# Yer tis



## Dezi (Jun 22, 2009)

Hi, Ours on a cold morning

Dezi


----------



## simong (Jun 22, 2009)

lol does look a little nippy out


----------



## Wez (Jun 22, 2009)

what a great picture - she does look a bit chilly, bless


----------



## 888dee (Jun 22, 2009)

very cool... boom boom...

I'll get me coat shall I?


----------



## wildweekend (Jun 22, 2009)

Nice van Dezi, guess your fully winterized then.


----------



## Deleted member 919 (Jun 22, 2009)

Here's mine at Nantcol Waterfalls at Easter no snow there .Mines fully summerised
Rob


----------



## wildweekend (Jun 22, 2009)

*Mines fully party-ised*

Balloons found washed up on Arran beach.

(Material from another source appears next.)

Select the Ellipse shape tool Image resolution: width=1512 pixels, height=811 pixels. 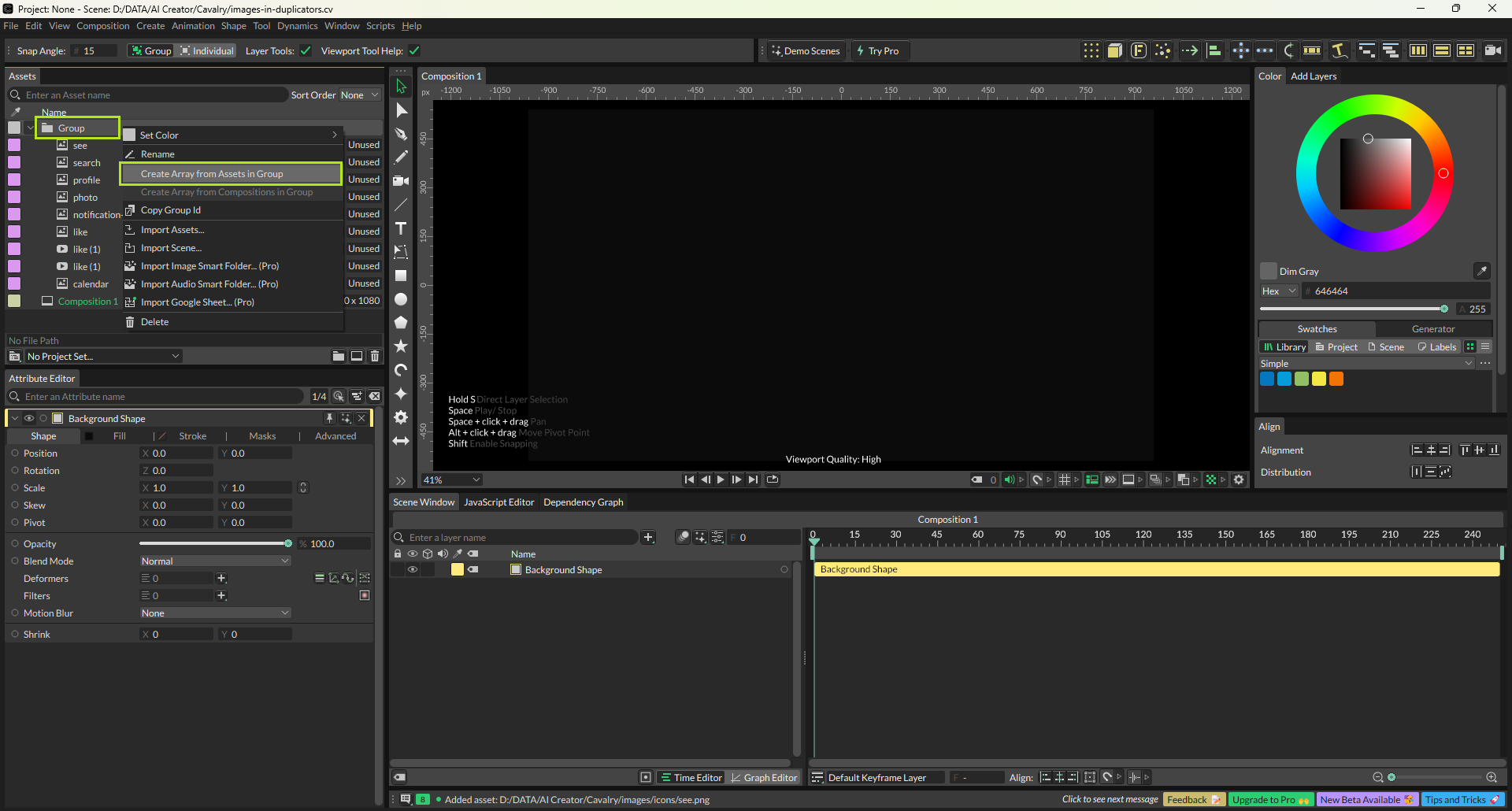point(401,299)
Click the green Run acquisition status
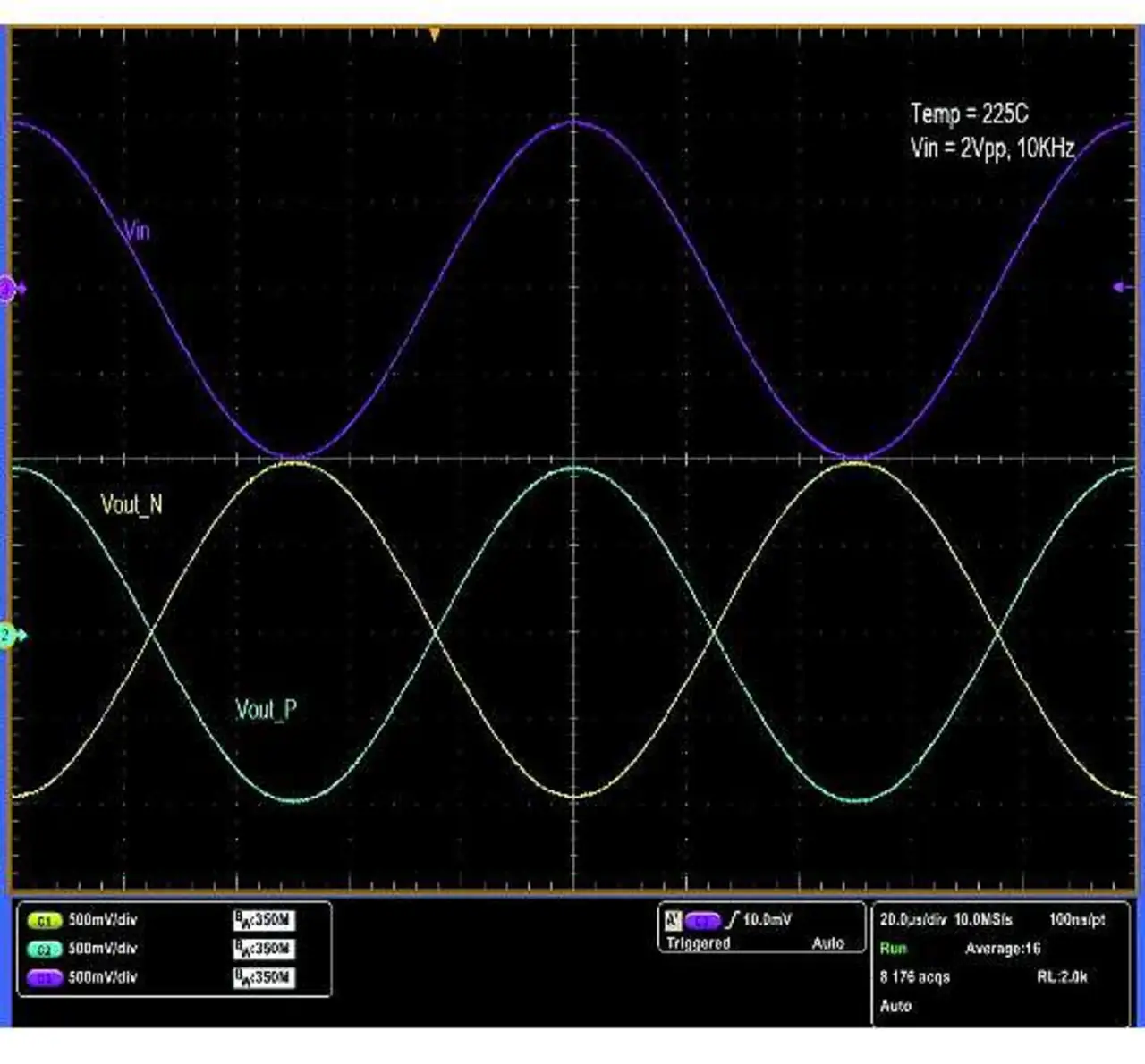Image resolution: width=1145 pixels, height=1064 pixels. pyautogui.click(x=893, y=949)
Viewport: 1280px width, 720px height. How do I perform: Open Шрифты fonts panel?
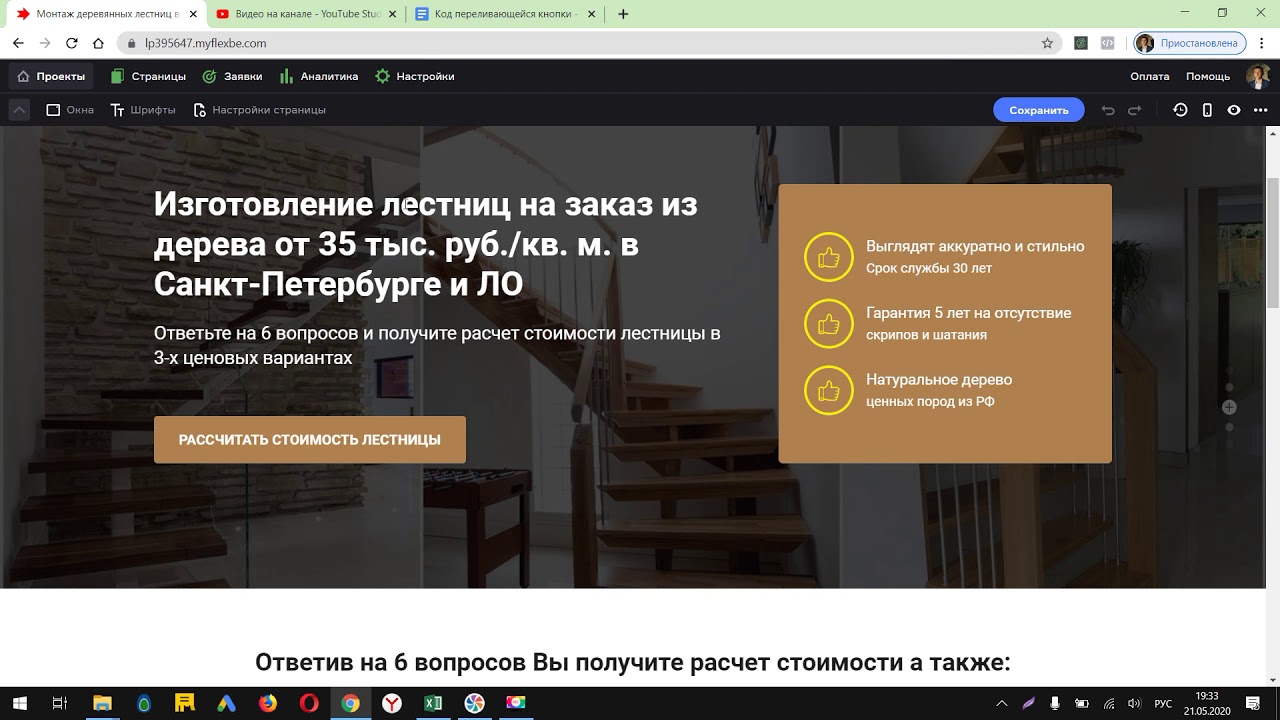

Its the party capital of Scotland!!


----------



## 888dee (Jun 22, 2009)

like that a lot!!

what's it like of the road? does it feel top heavy?


----------



## wildweekend (Jun 22, 2009)

888dee said:


> like that a lot!!
> 
> what's it like of the road? does it feel top heavy?



Hi, thanks, no not at all. Can go anywhere. Fitted the pickup with airbag suspension after I bought it but before it was delivered. Perfect balance at 40lb psi. Even better at 50 but brake compensation suffers. Though you know its onthe back . Derek.


----------